Conversely, when a retiree covered under a single life annuity dies, the
pension stops to provide any continuing benefits to the surviving spouse.
A
financial planning tool called pension maximization may provide some retirees
with a way to enjoy the higher monthly benefit of the single life annuity, yet
with financial protection for the spouse in the event of the retiree’s death.

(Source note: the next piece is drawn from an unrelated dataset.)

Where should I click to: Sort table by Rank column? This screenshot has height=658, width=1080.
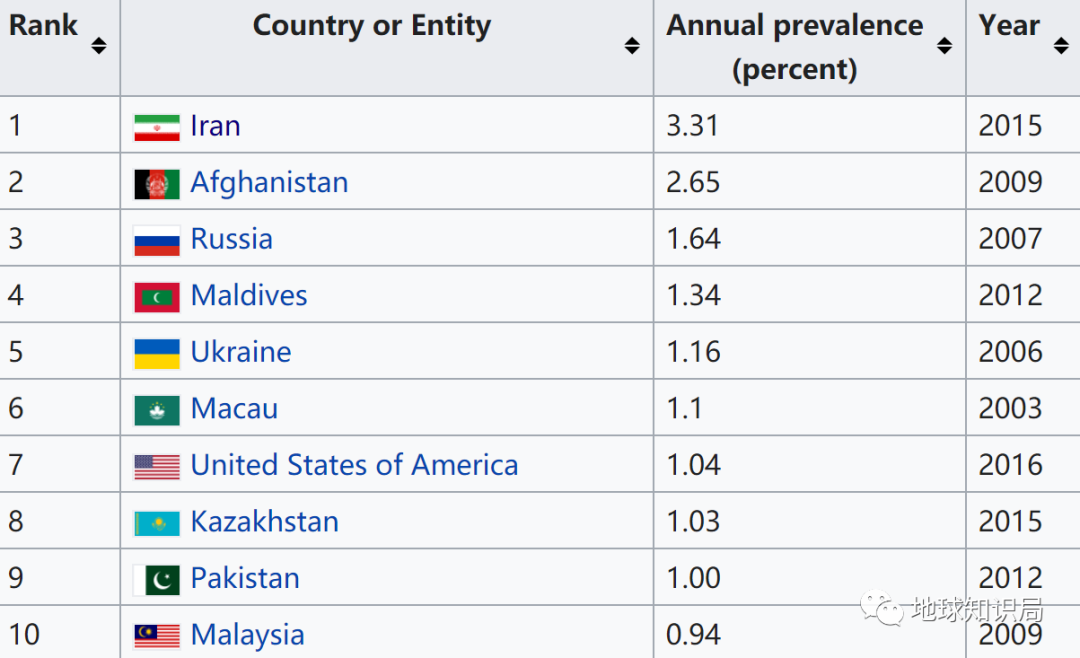[98, 45]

The basic concept of pension maximization is this: Choose the single life
annuity, and use some portion of this larger monthly benefit to purchase a life
insurance policy that could be used to generate income for the spouse after the
retiree’s death. If the spouse dies
first, the retiree can change the beneficiary on the policy, or simply cancel
the policy and pocket the money formerly used for premiums. Furthermore, if the policy had any cash
value this money could be used for another purpose.
Is
pension maximization the right strategy for you? Several factors should be
considered in answering this question—
• Insurability.
The retiree must be able to get a life insurance policy. For those in poor
health, this may not be an option. It
is critical that the retiree secure sufficient life insurance before
making their pension choices.
•
Financial means and discipline. The
retired couple must be conscientious about making premium payments on the life
insurance policy to ensure that it does not lapse. Thus, the income generated
by the single life annuity (and other income sources) must be adequate to cover
your living expenses, plus the cost of the life insurance premiums.
• Other
income sources. What assets and investments does the retired couple have
outside the pension plan? Does the spouse have a separate pension plan or
retirement account?
•
Pension plan COLA. Pension plans with
a cost-of-living adjustment (COLA) increase the benefit amount over time for
inflation. This valuable feature can make the J&S option more attractive.
•
Ancillary pension benefits. Sometimes
any additional benefits for a spouse—such as medical coverage—are forfeited if
a single life annuity option is chosen.
The
retiree considering pension maximization should consult with a qualified
financial and/or tax advisor to obtain a detailed analysis that considers tax
consequences and inflation. Only through such an analysis can one obtain a good
picture of the “cost” of the J&S option and the amount of insurance needed
to replace the survivor benefit if the single life option is chosen. That said,
pension maximization offers the advantage of a higher monthly pension benefit
for the lifetime of the retiree, coupled with insurance protection for the spouse.
For many, it represents a smart financial planning strategy.